• **Dataset**
........

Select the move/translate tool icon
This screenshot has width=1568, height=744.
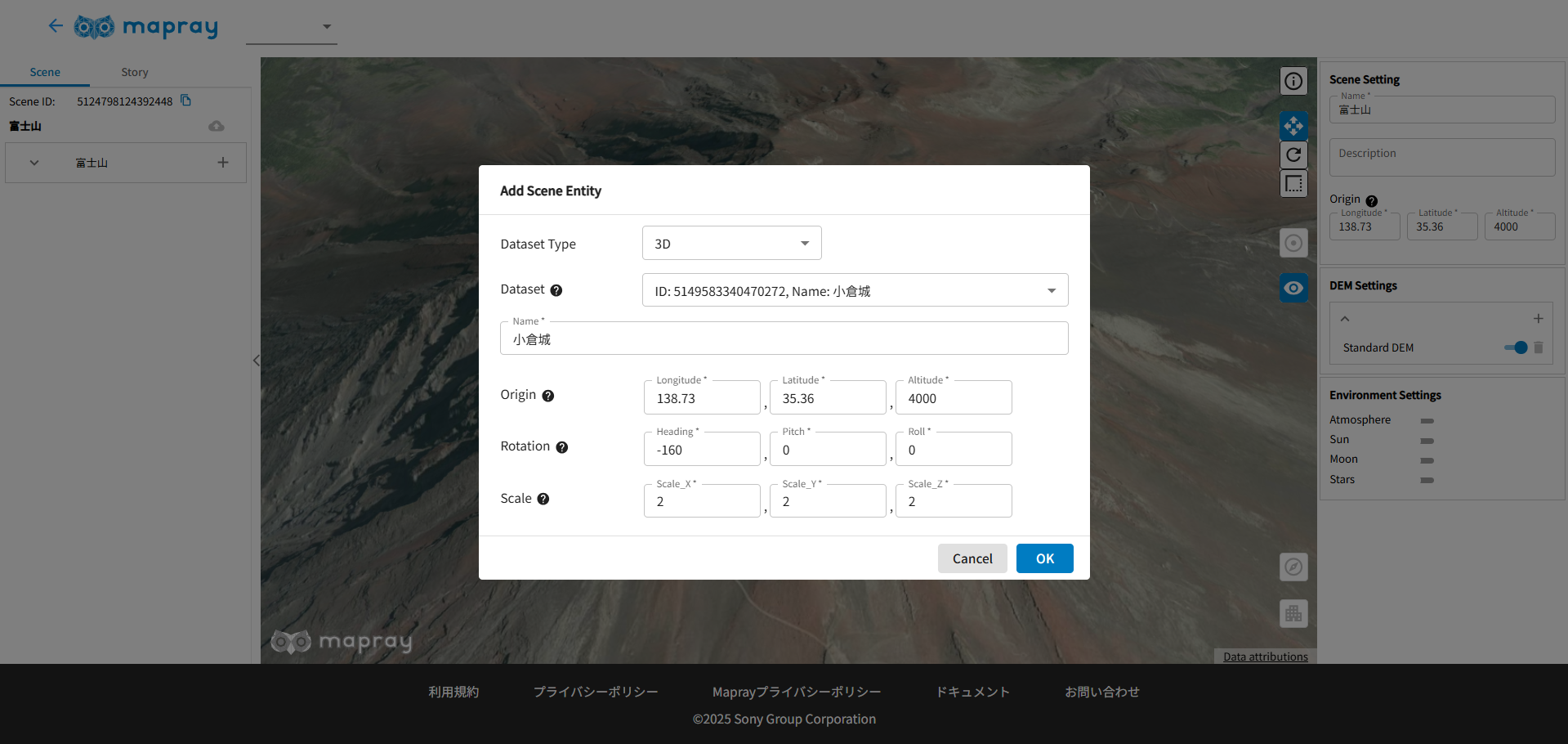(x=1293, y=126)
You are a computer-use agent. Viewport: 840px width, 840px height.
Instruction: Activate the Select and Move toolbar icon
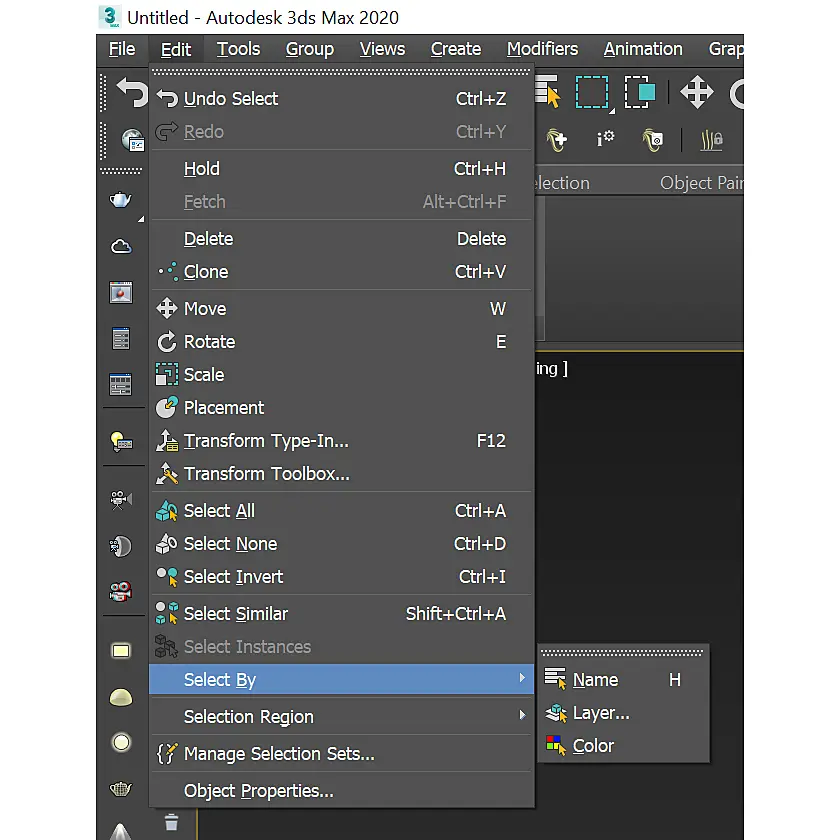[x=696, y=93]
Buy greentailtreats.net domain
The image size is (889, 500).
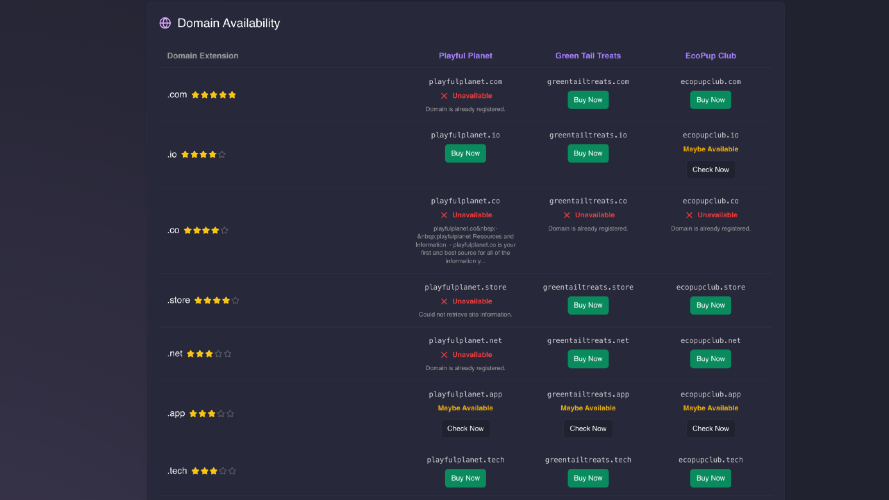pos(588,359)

........

• **Task statement**
Set down again, exactly, the lines from the one with "Instruction: Activate the" to the last line of the data, both included and pictures excluded.

• **Task response**
Instruction: Activate the Select and Move toolbar icon
[x=696, y=93]
Buy greentailtreats.net domain
The image size is (889, 500).
pos(588,359)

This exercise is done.